Позже Аля спросила у Паны:
— А что за… линия на старшине?
— Наша линия обороны.
— Девочки, миленькие, кухня из строя вышла… — Яша, встав на одно колено, наклонил голову к окопу.
— Значит, голодовка? — спросила Инга, поправляя берет, чтобы не упал, так задрала голову к Яше.
— Что вы, роднуши, просто сухой паек выдадим. Так без паники.
— Перетерпим, — и Пана вонзила лом в дно окопа.
— А ты очень недовольна, малышка? — спросил он у Али.
Та подняла голову и увидела скошенный на нее черный ласковый глаз, второй, матово-безжизненный, неподвижно уставился вперед.
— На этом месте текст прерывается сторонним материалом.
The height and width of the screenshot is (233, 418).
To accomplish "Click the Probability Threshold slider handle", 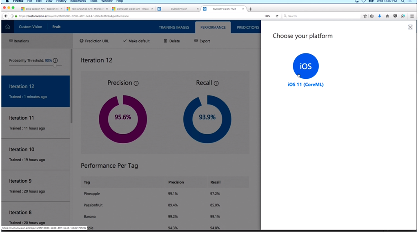I will point(55,65).
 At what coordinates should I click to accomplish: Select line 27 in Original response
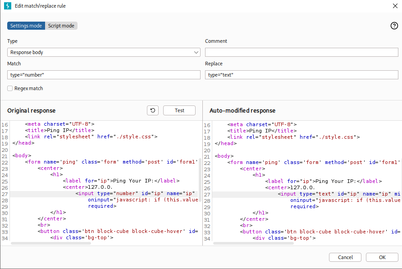[x=104, y=194]
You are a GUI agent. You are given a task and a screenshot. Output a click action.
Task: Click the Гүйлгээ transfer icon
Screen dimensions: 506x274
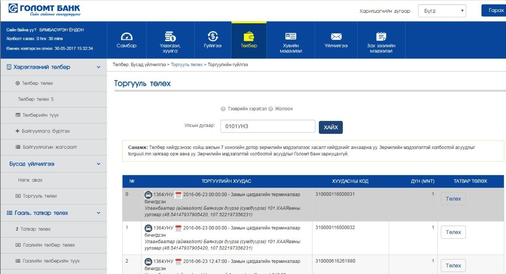click(x=213, y=36)
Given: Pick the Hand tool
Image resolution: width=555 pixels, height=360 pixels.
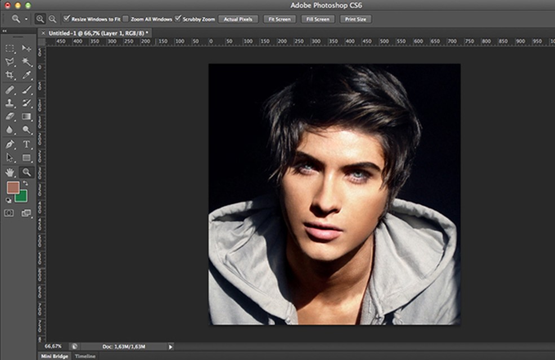Looking at the screenshot, I should coord(10,172).
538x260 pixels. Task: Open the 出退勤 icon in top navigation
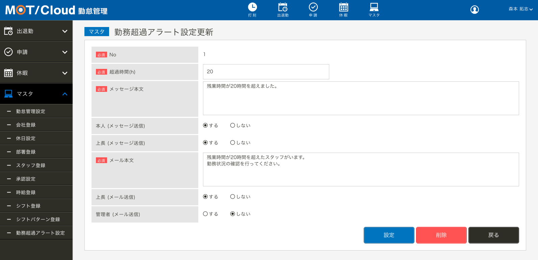283,7
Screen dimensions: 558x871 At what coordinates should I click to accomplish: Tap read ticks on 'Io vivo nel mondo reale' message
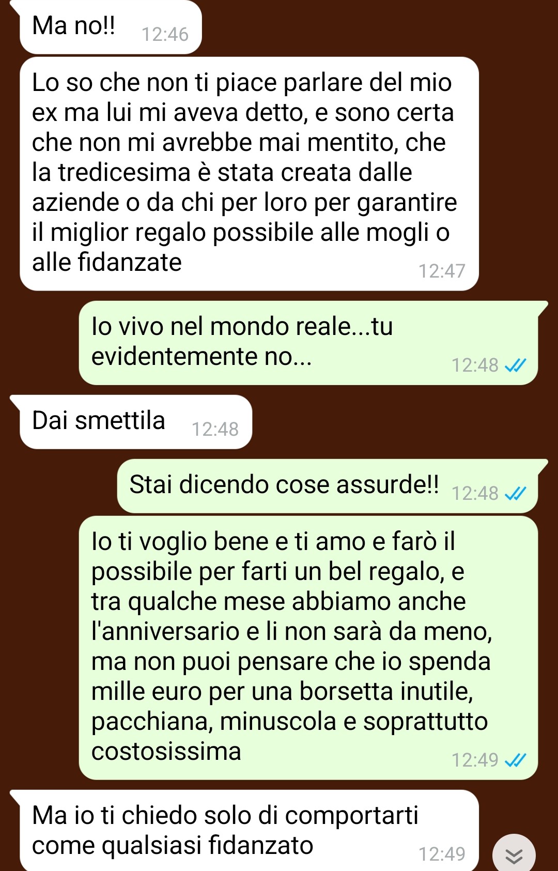pyautogui.click(x=515, y=365)
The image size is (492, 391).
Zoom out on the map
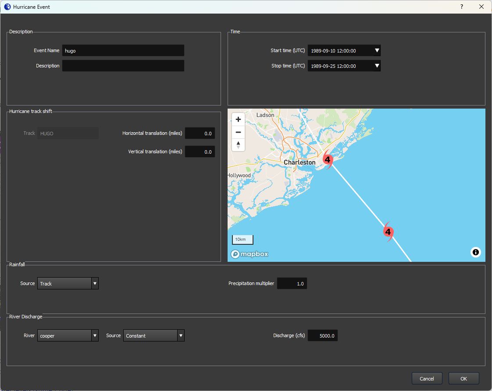coord(238,132)
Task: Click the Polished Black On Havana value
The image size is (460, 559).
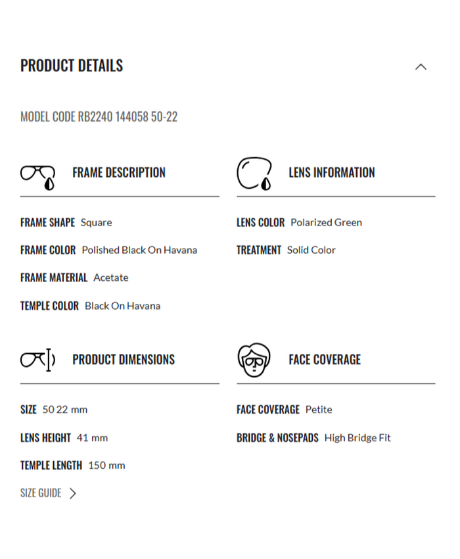Action: coord(139,250)
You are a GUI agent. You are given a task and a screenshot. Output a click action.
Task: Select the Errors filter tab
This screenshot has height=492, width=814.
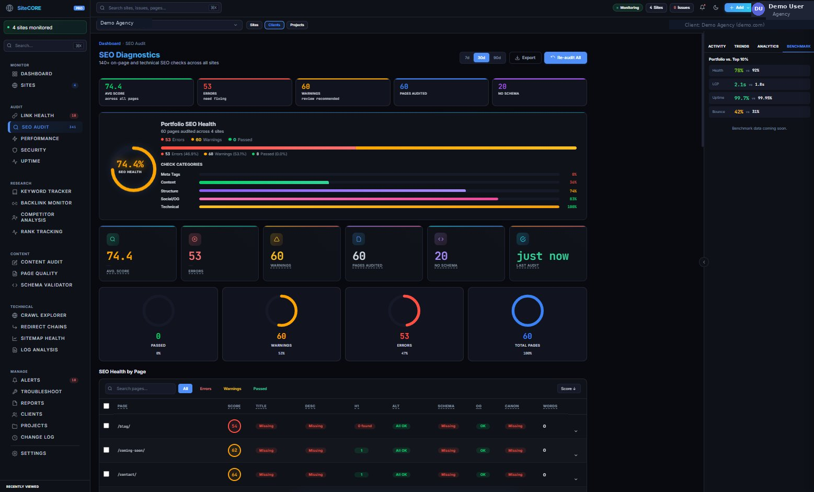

Да он же у Яши стеклянный! Яша прижал длинный палец к губам, поняв ее испуг и этой безмолвной шуткой стараясь сгладить неловкость. Аля от стыда наклонилась и стала торопливо подбирать землю лопатой.
— Кто из вас больше устал? — спросил Яша, распрямляясь.
— Конечно же, я! — заявила Инга.
— Идите отдыхать, дорогая, я поковыряю землицу. — И Яша спрыгнул к ним.
Инга передумала:
— Пусть ясноглазик отдохнет, он у нас самый маленький.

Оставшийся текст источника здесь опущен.